Imaginer une politique culturelle de Métropole

Texte introductif de la rencontre, à l'invitation de plus de 100 acteurs culturels de l'agglomération de Grenoble, avec les élus des communes de l'agglomération.

 

Jeudi 26 juin 2014, 12h30, 

les employés de Gaz Électricité de Grenoble font le barbecue. Est-ce une fête de fin d'année ou un regroupement syndical? Une tente blanche est tendue à côté de la cantine, un crin crin musical peu audible, sous la toile, 6 personnes dansent, jeans, chapeau de cowboy à paillettes, chemise à carreau nouée sur le nombril, une danse en ligne.

Printemps 2014, David Thevenard ouvre son restaurant dans le Grésivaudan. Sur la devanture, les lettres toutes neuves : The StationHouse et une vielle locomotive de la conquête de l'ouest.

Un folklore industriel américain sur les bords de l'Isère au 21ème siècle ...

En 1917, États Unis, Upton Sinclair, romancier écrit: avec le cinéma le monde s'américanise.

1947 Le conseil municipal de Grenoble refuse l'installation du premier Centre Dramatique proposé par Jean Dasté. Il créera la Comédie de St Etienne.

1968 ouverture de la Maison de la Culture de Grenoble

1976 ouverture de l'Hexagone de Meylan

1989 ouverture de la Rampe à Echirolles

2010 ouverture de la Source à Fontaine

2014 ouverture de la Belle électrique à Grenoble et rénovation du Centre Culturel Jean Jacques Rousseau à Seyssinet...

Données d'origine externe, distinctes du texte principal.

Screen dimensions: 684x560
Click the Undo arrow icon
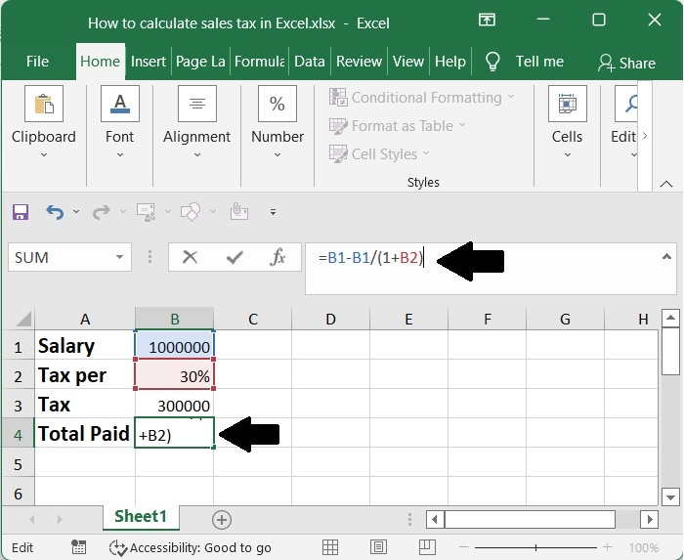(x=55, y=212)
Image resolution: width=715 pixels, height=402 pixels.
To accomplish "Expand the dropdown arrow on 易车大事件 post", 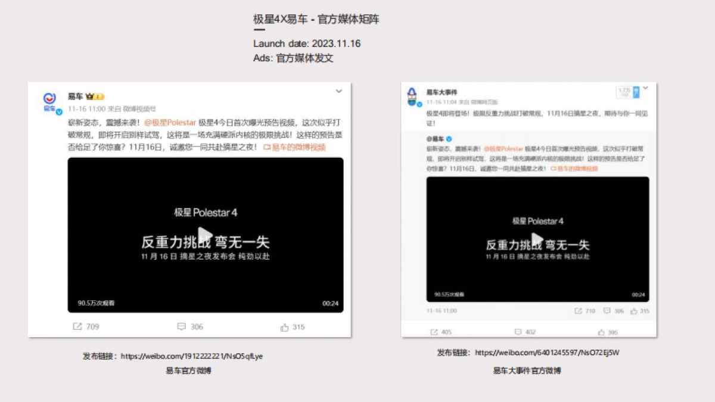I will [644, 88].
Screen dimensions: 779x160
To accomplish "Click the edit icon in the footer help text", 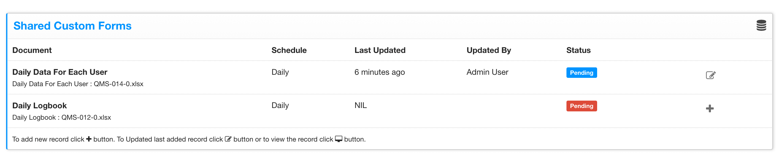I will (228, 139).

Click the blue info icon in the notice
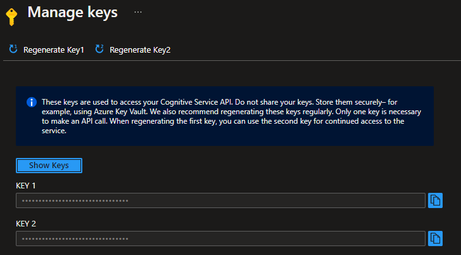(x=30, y=102)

2014 - France, Rapport conjoint des inspections de l'économie et de la culture: Le secteur culturel produit une valeur ajoutée équivalente à l'agriculture et l'agro alimentaire réunis. Le seul secteur du spectacle vivant produit une valeur ajoutée supérieure au secteur automobile ou à l'aéronautique.

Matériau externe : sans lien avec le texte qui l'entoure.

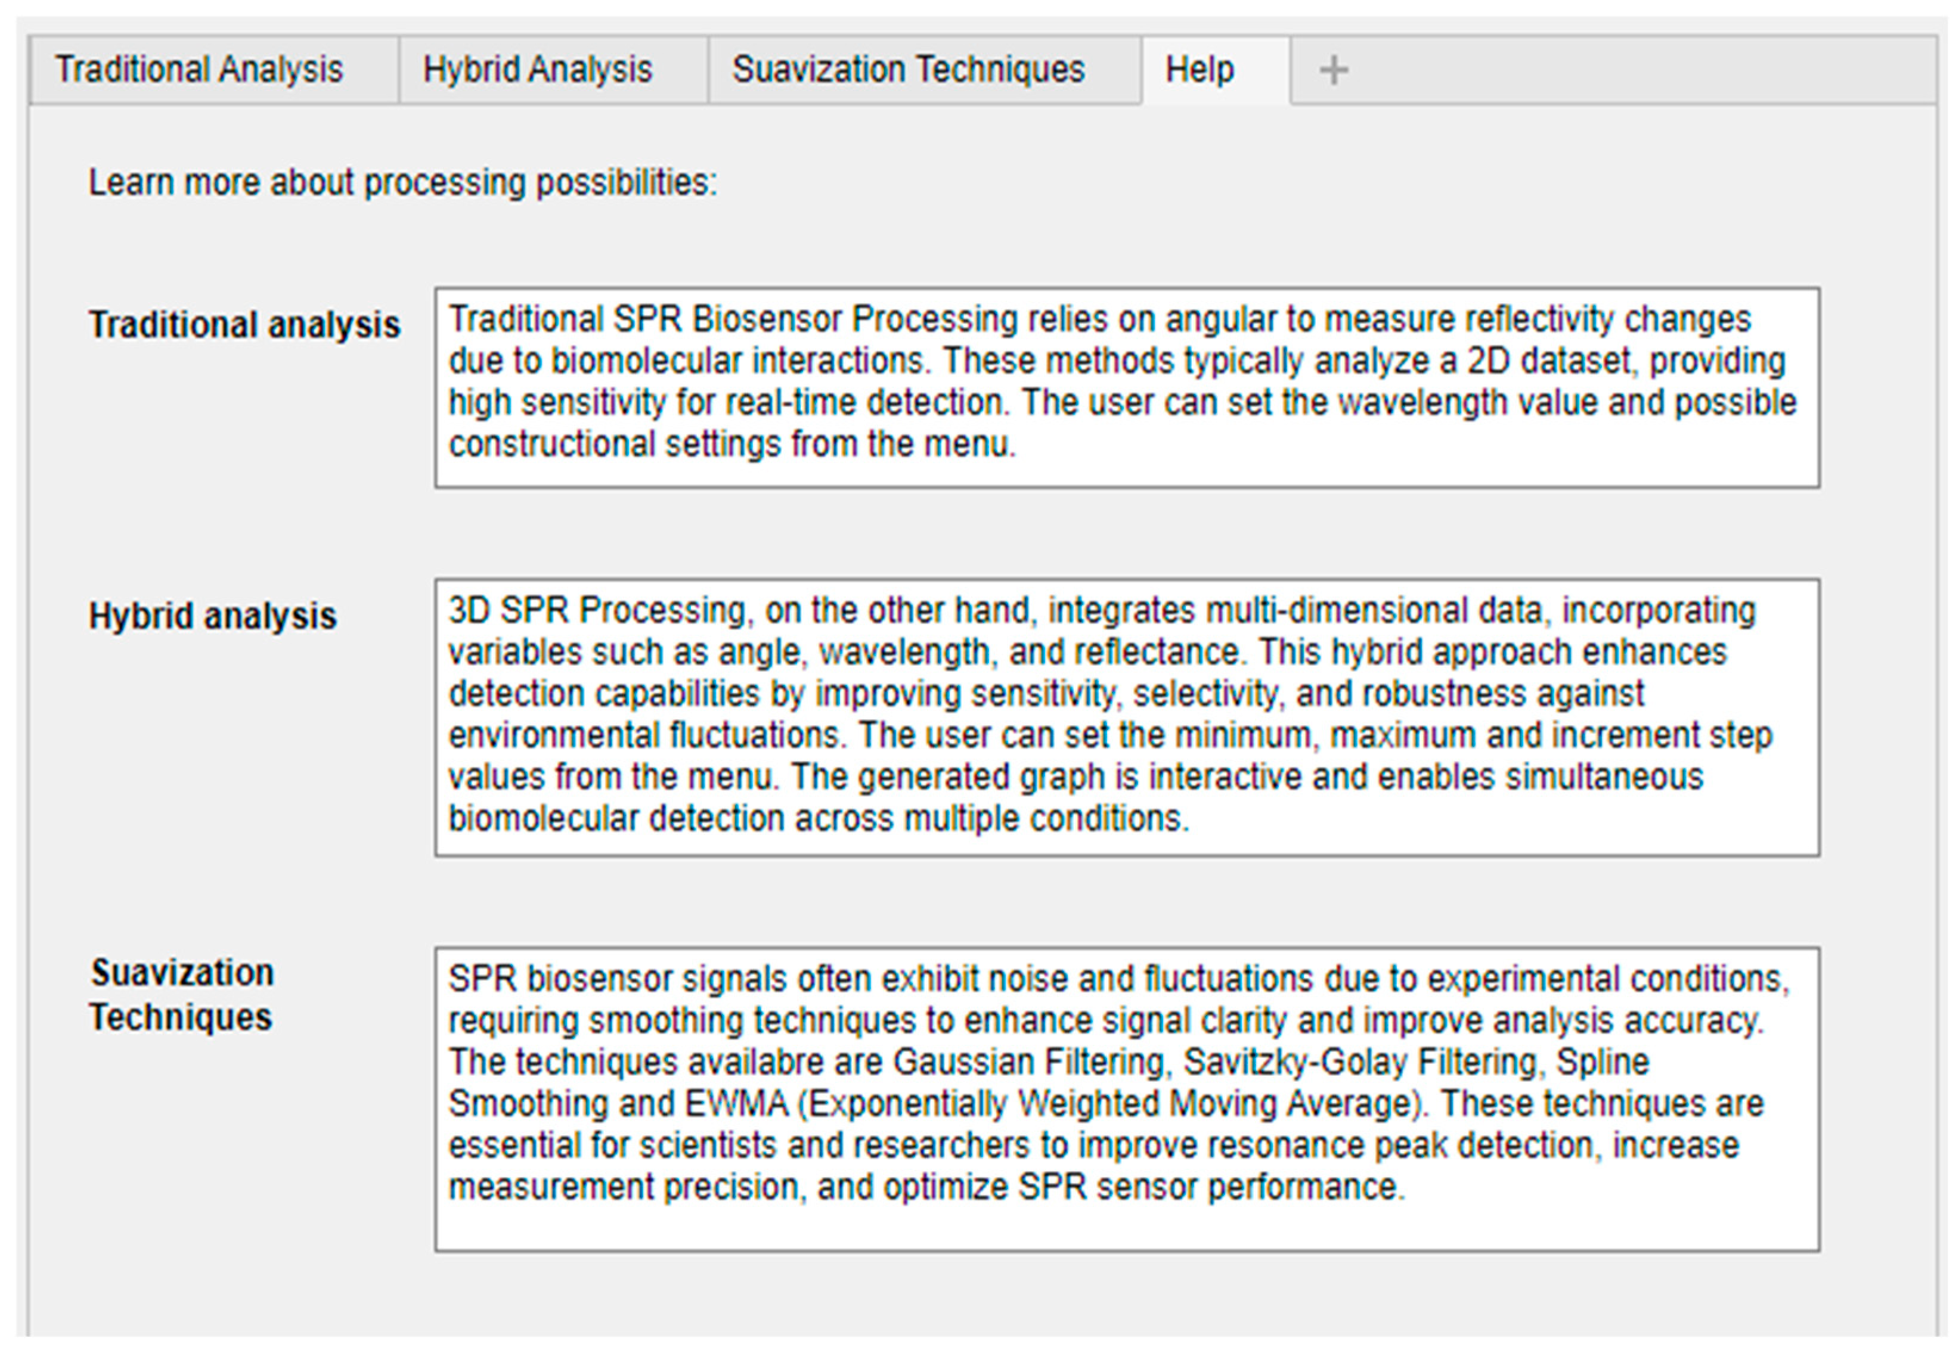
Task: Click the bold Hybrid analysis label
Action: 213,615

Lors du début de la 2ème crise des intermittents, Jean Jacques Queyranne, Président de la Région Rhône-Alpes l'affirme, 50 000 personnes vivent et travaillent dans la culture en Rhône-Alpes.

Un rapport comparatif de la dimension du secteur culturel sur 200 pays est annoncé pour l'automne par le cabinet Ernst et Young.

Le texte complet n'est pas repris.